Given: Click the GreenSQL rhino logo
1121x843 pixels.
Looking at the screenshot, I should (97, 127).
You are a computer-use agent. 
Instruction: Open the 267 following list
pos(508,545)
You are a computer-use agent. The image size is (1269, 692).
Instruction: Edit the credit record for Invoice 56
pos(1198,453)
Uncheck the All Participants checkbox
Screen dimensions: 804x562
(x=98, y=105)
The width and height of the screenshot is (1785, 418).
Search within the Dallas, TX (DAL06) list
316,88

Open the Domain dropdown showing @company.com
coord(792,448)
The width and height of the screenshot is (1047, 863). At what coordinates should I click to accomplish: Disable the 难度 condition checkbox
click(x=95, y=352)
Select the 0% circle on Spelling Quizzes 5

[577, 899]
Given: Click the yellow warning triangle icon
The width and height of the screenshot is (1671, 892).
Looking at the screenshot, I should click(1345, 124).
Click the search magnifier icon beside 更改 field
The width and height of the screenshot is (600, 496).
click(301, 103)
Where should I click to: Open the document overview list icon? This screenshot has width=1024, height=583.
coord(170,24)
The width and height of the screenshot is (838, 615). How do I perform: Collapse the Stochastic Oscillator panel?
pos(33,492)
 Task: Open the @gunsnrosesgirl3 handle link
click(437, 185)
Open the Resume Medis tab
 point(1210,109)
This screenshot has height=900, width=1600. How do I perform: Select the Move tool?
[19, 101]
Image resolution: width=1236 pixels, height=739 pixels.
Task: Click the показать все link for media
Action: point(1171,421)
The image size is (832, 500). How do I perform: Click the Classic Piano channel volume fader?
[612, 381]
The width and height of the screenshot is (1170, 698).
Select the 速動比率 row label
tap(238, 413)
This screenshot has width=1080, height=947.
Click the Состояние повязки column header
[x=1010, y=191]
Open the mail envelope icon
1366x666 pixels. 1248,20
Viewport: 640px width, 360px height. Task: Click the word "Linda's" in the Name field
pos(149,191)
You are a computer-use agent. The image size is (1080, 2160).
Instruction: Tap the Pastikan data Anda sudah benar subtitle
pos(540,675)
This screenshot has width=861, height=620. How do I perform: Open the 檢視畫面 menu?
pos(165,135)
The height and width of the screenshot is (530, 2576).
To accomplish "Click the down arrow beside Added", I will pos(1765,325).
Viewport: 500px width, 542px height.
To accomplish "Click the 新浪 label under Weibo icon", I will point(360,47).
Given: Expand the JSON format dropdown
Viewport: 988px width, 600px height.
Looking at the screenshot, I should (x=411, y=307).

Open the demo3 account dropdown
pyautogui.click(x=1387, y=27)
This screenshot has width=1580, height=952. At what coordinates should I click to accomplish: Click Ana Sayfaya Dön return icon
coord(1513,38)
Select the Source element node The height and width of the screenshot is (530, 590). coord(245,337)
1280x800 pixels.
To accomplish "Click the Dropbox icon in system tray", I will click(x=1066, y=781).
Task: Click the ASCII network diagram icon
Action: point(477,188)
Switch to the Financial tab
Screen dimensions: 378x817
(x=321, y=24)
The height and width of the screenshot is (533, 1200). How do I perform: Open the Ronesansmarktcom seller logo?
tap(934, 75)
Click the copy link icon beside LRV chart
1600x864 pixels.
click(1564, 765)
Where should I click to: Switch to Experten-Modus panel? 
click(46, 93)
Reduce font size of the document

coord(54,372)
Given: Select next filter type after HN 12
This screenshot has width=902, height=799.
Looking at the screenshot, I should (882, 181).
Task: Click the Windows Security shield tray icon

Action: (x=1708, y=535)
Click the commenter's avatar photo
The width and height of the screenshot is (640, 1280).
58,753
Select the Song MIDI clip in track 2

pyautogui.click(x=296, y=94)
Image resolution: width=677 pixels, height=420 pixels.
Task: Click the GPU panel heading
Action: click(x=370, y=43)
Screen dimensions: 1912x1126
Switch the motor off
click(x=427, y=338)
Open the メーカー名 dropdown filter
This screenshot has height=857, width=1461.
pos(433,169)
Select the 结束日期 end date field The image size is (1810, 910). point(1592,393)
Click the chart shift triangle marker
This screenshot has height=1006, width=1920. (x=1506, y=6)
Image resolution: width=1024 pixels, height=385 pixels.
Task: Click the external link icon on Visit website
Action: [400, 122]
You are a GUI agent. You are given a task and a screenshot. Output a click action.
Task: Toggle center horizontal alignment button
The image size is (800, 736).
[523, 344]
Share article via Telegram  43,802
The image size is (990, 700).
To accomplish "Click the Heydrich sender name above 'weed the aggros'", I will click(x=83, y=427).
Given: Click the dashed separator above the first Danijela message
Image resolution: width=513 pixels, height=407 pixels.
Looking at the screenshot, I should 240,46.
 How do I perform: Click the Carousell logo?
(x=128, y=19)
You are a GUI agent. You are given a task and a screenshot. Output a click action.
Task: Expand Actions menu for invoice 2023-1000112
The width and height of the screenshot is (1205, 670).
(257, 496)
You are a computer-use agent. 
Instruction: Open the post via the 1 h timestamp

**Action item:** Report every line containing the word "Expand" from the listing above.

**Task result:**
Given: Expand the JSON format dropdown
Task: Expand Actions menu for invoice 2023-1000112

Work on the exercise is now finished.